Records from a collection:
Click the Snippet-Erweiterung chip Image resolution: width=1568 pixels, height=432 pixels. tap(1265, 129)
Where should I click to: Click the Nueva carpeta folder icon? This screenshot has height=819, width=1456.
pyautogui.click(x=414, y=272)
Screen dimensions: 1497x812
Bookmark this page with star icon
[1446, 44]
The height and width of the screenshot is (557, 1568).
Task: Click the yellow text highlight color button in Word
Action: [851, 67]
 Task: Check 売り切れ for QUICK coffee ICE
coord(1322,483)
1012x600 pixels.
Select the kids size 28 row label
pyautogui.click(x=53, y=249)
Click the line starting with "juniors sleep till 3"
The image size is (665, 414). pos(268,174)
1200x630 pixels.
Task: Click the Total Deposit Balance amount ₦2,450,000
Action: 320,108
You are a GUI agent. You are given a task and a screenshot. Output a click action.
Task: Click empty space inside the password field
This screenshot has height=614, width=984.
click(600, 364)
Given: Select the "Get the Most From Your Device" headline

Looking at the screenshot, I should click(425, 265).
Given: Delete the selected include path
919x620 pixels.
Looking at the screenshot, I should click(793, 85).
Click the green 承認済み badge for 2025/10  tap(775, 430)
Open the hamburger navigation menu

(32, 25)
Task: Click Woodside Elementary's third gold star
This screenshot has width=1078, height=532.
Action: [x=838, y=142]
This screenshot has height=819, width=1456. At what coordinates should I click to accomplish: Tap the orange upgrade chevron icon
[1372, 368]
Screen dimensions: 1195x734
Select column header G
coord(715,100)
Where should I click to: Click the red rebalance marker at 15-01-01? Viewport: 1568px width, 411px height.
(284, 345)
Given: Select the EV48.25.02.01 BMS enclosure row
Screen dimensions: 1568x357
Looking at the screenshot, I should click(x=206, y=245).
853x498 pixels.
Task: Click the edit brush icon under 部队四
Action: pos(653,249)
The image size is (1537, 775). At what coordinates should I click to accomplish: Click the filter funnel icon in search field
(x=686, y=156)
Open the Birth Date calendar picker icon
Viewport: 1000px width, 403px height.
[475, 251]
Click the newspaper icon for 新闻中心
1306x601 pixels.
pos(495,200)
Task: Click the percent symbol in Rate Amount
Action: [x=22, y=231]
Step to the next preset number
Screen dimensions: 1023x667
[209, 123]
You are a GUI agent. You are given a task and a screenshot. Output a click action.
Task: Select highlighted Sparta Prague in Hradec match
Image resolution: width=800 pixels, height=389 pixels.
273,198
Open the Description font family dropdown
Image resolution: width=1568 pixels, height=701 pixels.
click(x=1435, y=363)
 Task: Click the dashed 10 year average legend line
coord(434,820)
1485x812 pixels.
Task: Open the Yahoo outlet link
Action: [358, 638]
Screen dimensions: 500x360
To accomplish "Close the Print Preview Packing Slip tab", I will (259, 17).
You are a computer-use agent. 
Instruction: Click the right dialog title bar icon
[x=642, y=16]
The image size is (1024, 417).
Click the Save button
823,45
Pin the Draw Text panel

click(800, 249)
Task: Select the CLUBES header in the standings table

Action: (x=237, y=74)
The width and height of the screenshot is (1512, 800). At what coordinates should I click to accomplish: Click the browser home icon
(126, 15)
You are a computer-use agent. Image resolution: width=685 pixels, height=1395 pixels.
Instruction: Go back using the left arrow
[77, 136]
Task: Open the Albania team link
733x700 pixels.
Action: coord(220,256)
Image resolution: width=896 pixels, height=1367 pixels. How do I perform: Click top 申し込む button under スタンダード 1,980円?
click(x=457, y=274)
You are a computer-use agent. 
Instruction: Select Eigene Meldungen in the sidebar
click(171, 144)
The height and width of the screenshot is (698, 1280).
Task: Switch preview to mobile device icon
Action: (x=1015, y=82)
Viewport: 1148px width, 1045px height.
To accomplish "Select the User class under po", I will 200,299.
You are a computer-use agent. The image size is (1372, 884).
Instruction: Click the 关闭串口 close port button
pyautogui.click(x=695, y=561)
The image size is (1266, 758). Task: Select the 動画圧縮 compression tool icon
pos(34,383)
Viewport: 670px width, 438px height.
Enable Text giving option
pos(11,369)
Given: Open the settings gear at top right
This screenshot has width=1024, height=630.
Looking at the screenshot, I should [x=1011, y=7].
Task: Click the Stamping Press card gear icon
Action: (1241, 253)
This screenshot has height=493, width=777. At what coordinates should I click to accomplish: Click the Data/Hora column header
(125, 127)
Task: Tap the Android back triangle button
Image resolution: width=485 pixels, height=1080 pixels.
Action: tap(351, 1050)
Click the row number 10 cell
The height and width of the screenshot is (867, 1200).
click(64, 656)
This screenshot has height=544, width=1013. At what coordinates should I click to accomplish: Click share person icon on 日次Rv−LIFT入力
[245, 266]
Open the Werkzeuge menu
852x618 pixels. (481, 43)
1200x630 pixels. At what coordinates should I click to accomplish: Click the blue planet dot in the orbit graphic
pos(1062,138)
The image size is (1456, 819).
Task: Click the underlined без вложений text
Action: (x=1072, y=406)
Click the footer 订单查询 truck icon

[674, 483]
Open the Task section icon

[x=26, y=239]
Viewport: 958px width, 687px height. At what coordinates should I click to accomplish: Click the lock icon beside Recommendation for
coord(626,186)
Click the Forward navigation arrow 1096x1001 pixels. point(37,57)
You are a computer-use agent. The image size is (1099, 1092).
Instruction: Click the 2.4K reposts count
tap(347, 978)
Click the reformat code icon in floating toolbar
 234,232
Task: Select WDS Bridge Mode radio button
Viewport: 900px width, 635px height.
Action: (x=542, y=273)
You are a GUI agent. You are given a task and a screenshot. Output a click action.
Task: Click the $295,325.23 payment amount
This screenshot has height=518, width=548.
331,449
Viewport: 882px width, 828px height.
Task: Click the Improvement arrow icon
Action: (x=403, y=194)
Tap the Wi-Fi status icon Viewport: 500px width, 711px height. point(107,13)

● **What you need to do**
Rewrite the material above as a JSON list of strings, with each line as a separate string and any blank lines left out.

● **Solution to this problem**
[
  "Click the Snippet-Erweiterung chip Image resolution: width=1568 pixels, height=432 pixels. tap(1265, 129)",
  "Where should I click to: Click the Nueva carpeta folder icon? This screenshot has height=819, width=1456.",
  "pyautogui.click(x=414, y=272)",
  "Screen dimensions: 1497x812",
  "Bookmark this page with star icon",
  "[1446, 44]",
  "The height and width of the screenshot is (557, 1568).",
  "Task: Click the yellow text highlight color button in Word",
  "Action: [851, 67]",
  " Task: Check 売り切れ for QUICK coffee ICE",
  "coord(1322,483)",
  "1012x600 pixels.",
  "Select the kids size 28 row label",
  "pyautogui.click(x=53, y=249)",
  "Click the line starting with \"juniors sleep till 3\"",
  "The image size is (665, 414). pos(268,174)",
  "1200x630 pixels.",
  "Task: Click the Total Deposit Balance amount ₦2,450,000",
  "Action: 320,108",
  "You are a GUI agent. You are given a task and a screenshot. Output a click action.",
  "Task: Click empty space inside the password field",
  "This screenshot has height=614, width=984.",
  "click(600, 364)",
  "Given: Select the \"Get the Most From Your Device\" headline",
  "Looking at the screenshot, I should click(425, 265).",
  "Given: Delete the selected include path",
  "919x620 pixels.",
  "Looking at the screenshot, I should click(793, 85).",
  "Click the green 承認済み badge for 2025/10  tap(775, 430)",
  "Open the hamburger navigation menu",
  "(32, 25)",
  "Task: Click Woodside Elementary's third gold star",
  "This screenshot has width=1078, height=532.",
  "Action: [x=838, y=142]",
  "This screenshot has height=819, width=1456. At what coordinates should I click to accomplish: Tap the orange upgrade chevron icon",
  "[1372, 368]",
  "Screen dimensions: 1195x734",
  "Select column header G",
  "coord(715,100)",
  "Where should I click to: Click the red rebalance marker at 15-01-01? Viewport: 1568px width, 411px height.",
  "(284, 345)",
  "Given: Select the EV48.25.02.01 BMS enclosure row",
  "Screen dimensions: 1568x357",
  "Looking at the screenshot, I should click(x=206, y=245).",
  "853x498 pixels.",
  "Task: Click the edit brush icon under 部队四",
  "Action: pos(653,249)",
  "The image size is (1537, 775). At what coordinates should I click to accomplish: Click the filter funnel icon in search field",
  "(x=686, y=156)",
  "Open the Birth Date calendar picker icon",
  "Viewport: 1000px width, 403px height.",
  "[475, 251]",
  "Click the newspaper icon for 新闻中心",
  "1306x601 pixels.",
  "pos(495,200)",
  "Task: Click the percent symbol in Rate Amount",
  "Action: [x=22, y=231]",
  "Step to the next preset number",
  "Screen dimensions: 1023x667",
  "[209, 123]",
  "You are a GUI agent. You are given a task and a screenshot. Output a click action.",
  "Task: Select highlighted Sparta Prague in Hradec match",
  "Image resolution: width=800 pixels, height=389 pixels.",
  "273,198",
  "Open the Description font family dropdown",
  "Image resolution: width=1568 pixels, height=701 pixels.",
  "click(x=1435, y=363)",
  " Task: Click the dashed 10 year average legend line",
  "coord(434,820)",
  "1485x812 pixels.",
  "Task: Open the Yahoo outlet link",
  "Action: [358, 638]",
  "Screen dimensions: 500x360",
  "To accomplish \"Close the Print Preview Packing Slip tab\", I will (259, 17).",
  "You are a computer-use agent. ",
  "Instruction: Click the right dialog title bar icon",
  "[x=642, y=16]",
  "The image size is (1024, 417).",
  "Click the Save button",
  "823,45",
  "Pin the Draw Text panel",
  "click(800, 249)",
  "Task: Select the CLUBES header in the standings table",
  "Action: (x=237, y=74)",
  "The width and height of the screenshot is (1512, 800). At what coordinates should I click to accomplish: Click the browser home icon",
  "(126, 15)",
  "You are a computer-use agent. Image resolution: width=685 pixels, height=1395 pixels.",
  "Instruction: Go back using the left arrow",
  "[77, 136]",
  "Task: Open the Albania team link",
  "733x700 pixels.",
  "Action: coord(220,256)",
  "Image resolution: width=896 pixels, height=1367 pixels. How do I perform: Click top 申し込む button under スタンダード 1,980円?",
  "click(x=457, y=274)",
  "You are a computer-use agent. ",
  "Instruction: Select Eigene Meldungen in the sidebar",
  "click(171, 144)",
  "The height and width of the screenshot is (698, 1280).",
  "Task: Switch preview to mobile device icon",
  "Action: (x=1015, y=82)",
  "Viewport: 1148px width, 1045px height.",
  "To accomplish \"Select the User class under po\", I will 200,299.",
  "You are a computer-use agent. The image size is (1372, 884).",
  "Instruction: Click the 关闭串口 close port button",
  "pyautogui.click(x=695, y=561)",
  "The image size is (1266, 758). Task: Select the 動画圧縮 compression tool icon",
  "pos(34,383)",
  "Viewport: 670px width, 438px height.",
  "Enable Text giving option",
  "pos(11,369)",
  "Given: Open the settings gear at top right",
  "This screenshot has width=1024, height=630.",
  "Looking at the screenshot, I should [x=1011, y=7].",
  "Task: Click the Stamping Press card gear icon",
  "Action: (1241, 253)",
  "This screenshot has height=493, width=777. At what coordinates should I click to accomplish: Click the Data/Hora column header",
  "(125, 127)",
  "Task: Tap the Android back triangle button",
  "Image resolution: width=485 pixels, height=1080 pixels.",
  "Action: tap(351, 1050)",
  "Click the row number 10 cell",
  "The height and width of the screenshot is (867, 1200).",
  "click(64, 656)",
  "This screenshot has height=544, width=1013. At what coordinates should I click to accomplish: Click share person icon on 日次Rv−LIFT入力",
  "[245, 266]",
  "Open the Werkzeuge menu",
  "852x618 pixels. (481, 43)",
  "1200x630 pixels. At what coordinates should I click to accomplish: Click the blue planet dot in the orbit graphic",
  "pos(1062,138)",
  "The image size is (1456, 819).",
  "Task: Click the underlined без вложений text",
  "Action: (x=1072, y=406)",
  "Click the footer 订单查询 truck icon",
  "[674, 483]",
  "Open the Task section icon",
  "[x=26, y=239]",
  "Viewport: 958px width, 687px height. At what coordinates should I click to accomplish: Click the lock icon beside Recommendation for",
  "coord(626,186)",
  "Click the Forward navigation arrow 1096x1001 pixels. point(37,57)",
  "You are a computer-use agent. The image size is (1099, 1092).",
  "Instruction: Click the 2.4K reposts count",
  "tap(347, 978)",
  "Click the reformat code icon in floating toolbar",
  " 234,232",
  "Task: Select WDS Bridge Mode radio button",
  "Viewport: 900px width, 635px height.",
  "Action: (x=542, y=273)",
  "You are a GUI agent. You are given a task and a screenshot. Output a click action.",
  "Task: Click the $295,325.23 payment amount",
  "This screenshot has height=518, width=548.",
  "331,449",
  "Viewport: 882px width, 828px height.",
  "Task: Click the Improvement arrow icon",
  "Action: (x=403, y=194)",
  "Tap the Wi-Fi status icon Viewport: 500px width, 711px height. point(107,13)"
]